To show that the functions are linearly independent, we need to find a set of scalars c1, c2, and c3 such that the only solution to the equation c1 + c2sin^2x + c3cos^2x = 0 is when c1 = c2 = c3 = 0. If we take x = 0, we get c1 + c3 = 0. If we take x = π/2, we get c1 + c2 = 0. And if we take x = π, we get c1 + c3 = 0 again. From these equations, we can see that the only solution is c1 = c2 = c3 = 0. Therefore, the functions (c1+c2sin^2x+c3cos^2x) are indeed linearly independent.

Since we have shown that this set is closed under addition, scalar multiplication, has an additive identity, and is linearly independent, we can conclude that these functions form a vector space. As for the basis and dimension, a basis is a set of vectors that is linearly independent and spans the entire vector space.
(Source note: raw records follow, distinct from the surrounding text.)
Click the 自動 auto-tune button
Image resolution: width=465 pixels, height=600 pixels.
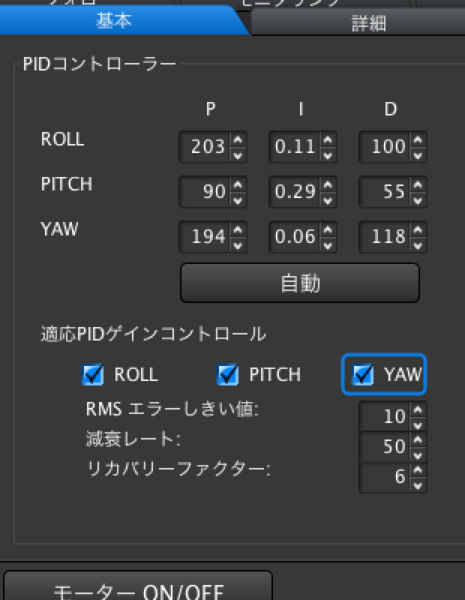coord(300,283)
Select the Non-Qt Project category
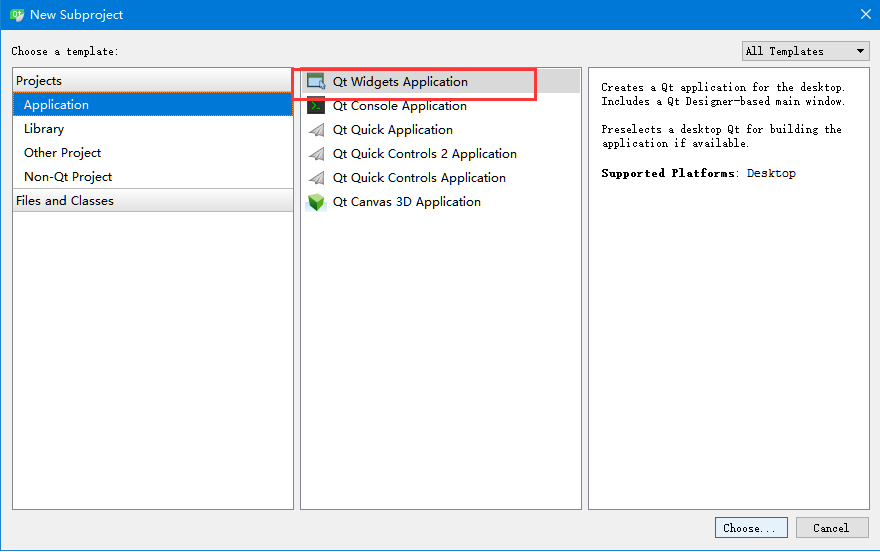880x552 pixels. pyautogui.click(x=68, y=177)
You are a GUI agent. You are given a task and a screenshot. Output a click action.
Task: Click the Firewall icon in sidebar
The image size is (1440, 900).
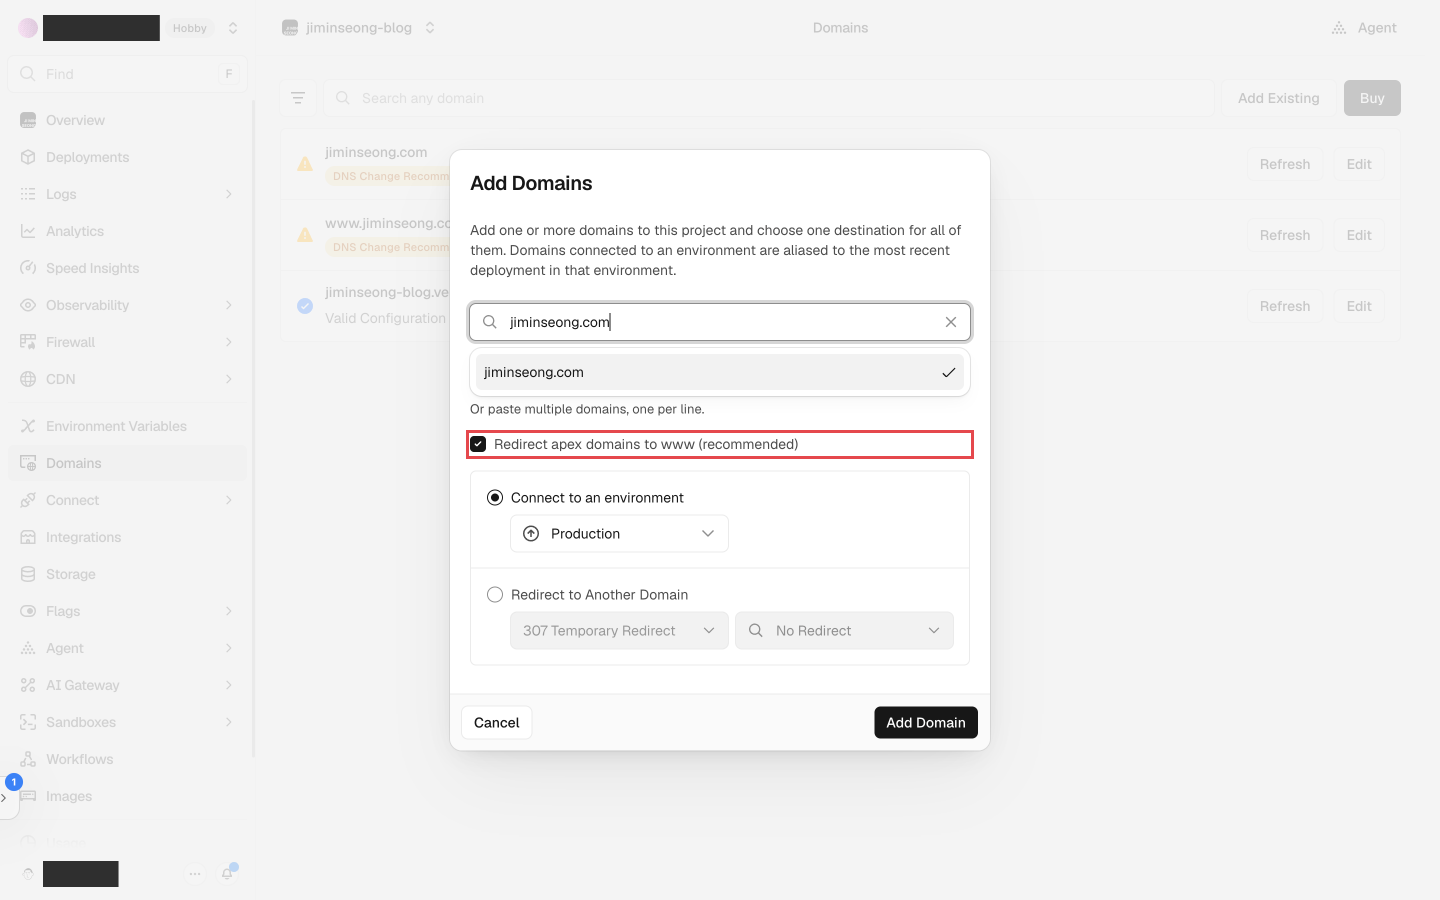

In this case, our basis can be simply taken as {1, sin^2(x), cos^2(x)}. These three functions form a linearly independent set, and any function in the given set can be written as a linear combination of these three basis functions. Therefore, the dimension of this vector space is 3.

I hope that answers your question! If not, I should have just stuck with clown jokes.